*WHAT YOU WILL DO*: Pull every line containing the word "agent" from the records.

= Beginning of Section =

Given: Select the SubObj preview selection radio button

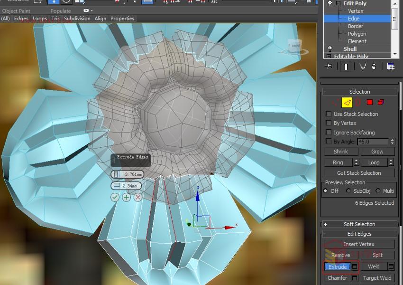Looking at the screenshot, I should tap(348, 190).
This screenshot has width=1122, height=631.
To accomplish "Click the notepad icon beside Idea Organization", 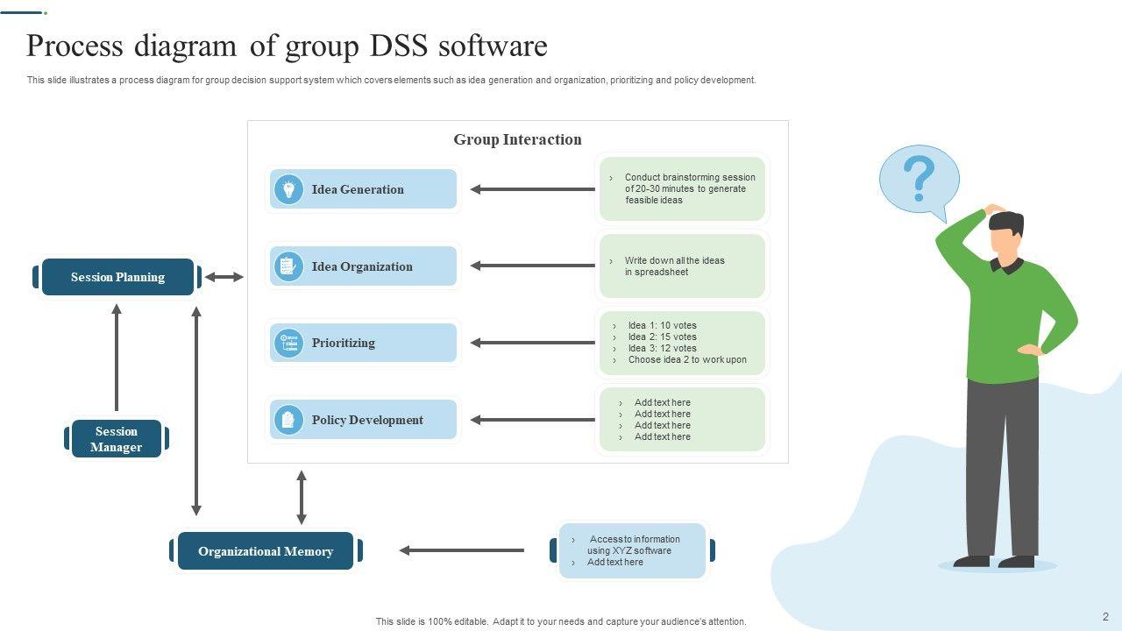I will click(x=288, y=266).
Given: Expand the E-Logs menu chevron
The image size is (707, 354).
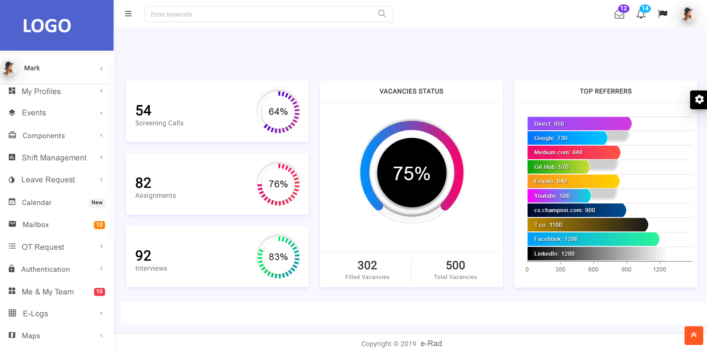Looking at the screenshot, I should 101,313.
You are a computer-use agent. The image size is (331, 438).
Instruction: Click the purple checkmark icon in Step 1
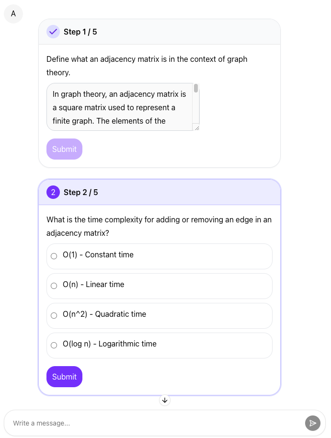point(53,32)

= End of Section =
= Beginning of Section =

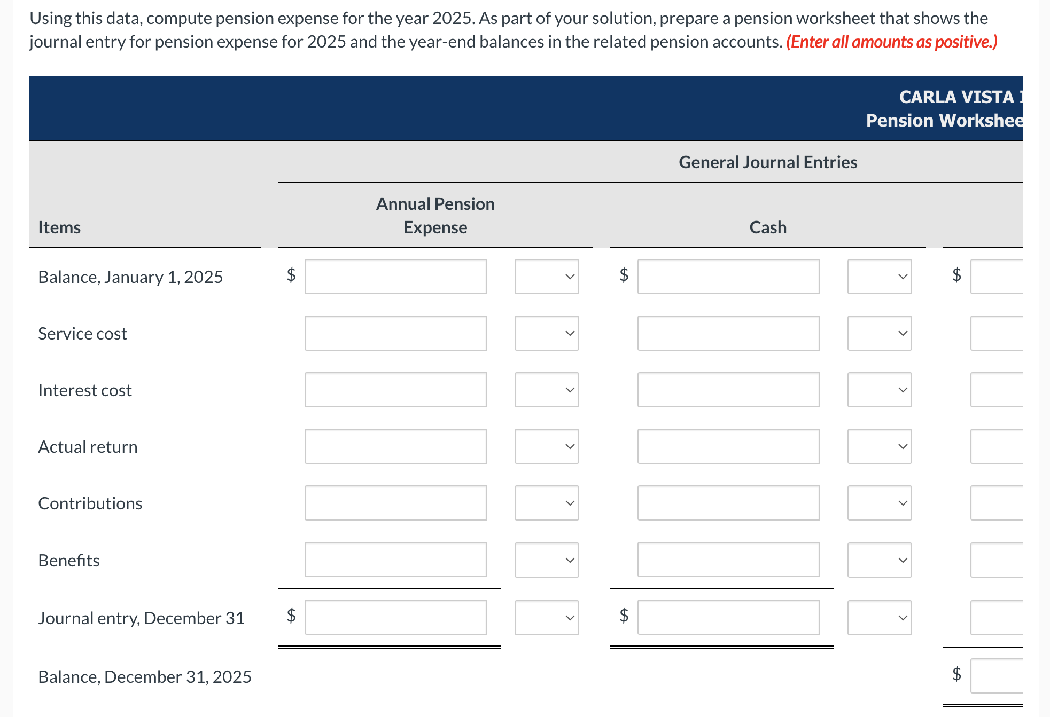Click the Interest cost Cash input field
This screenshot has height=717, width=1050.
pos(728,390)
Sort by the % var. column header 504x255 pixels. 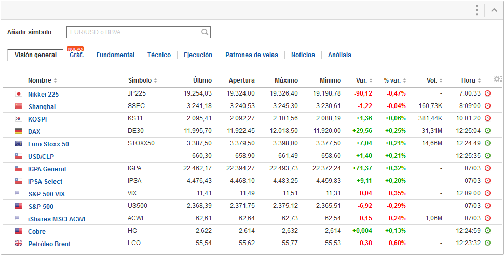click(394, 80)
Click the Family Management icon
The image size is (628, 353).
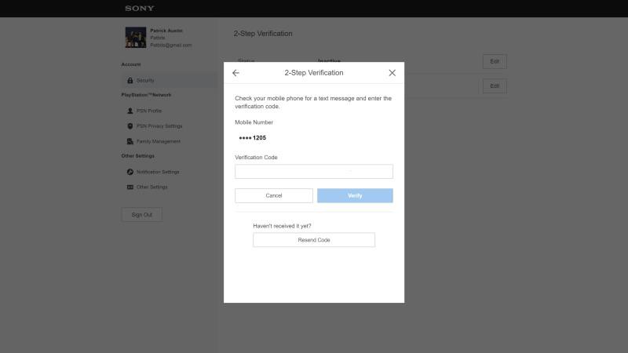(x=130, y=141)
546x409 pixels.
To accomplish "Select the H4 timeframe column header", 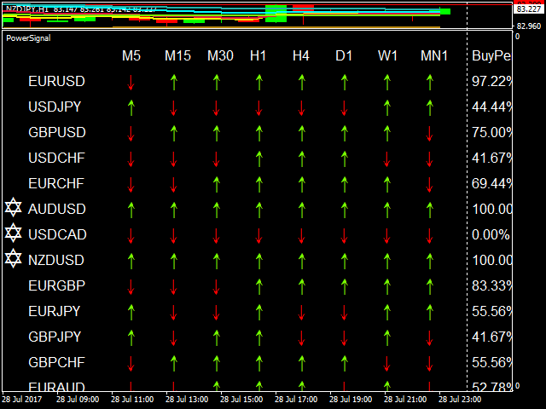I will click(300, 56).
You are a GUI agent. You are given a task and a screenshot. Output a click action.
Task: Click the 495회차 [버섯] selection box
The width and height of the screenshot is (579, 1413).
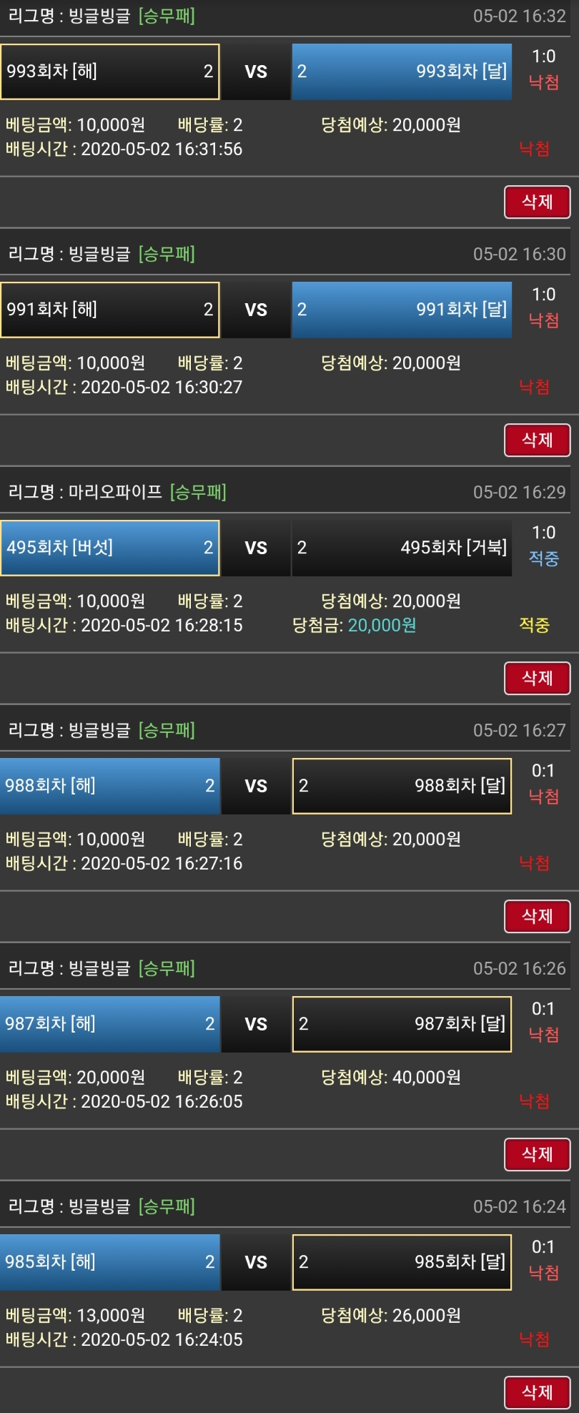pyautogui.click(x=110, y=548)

= End of Section =

*ANSWER TO THIS PROBLEM*:
You are a computer-use agent. The image size is (331, 438).
You are a GUI agent. You are given a task and a screenshot. Output a click action.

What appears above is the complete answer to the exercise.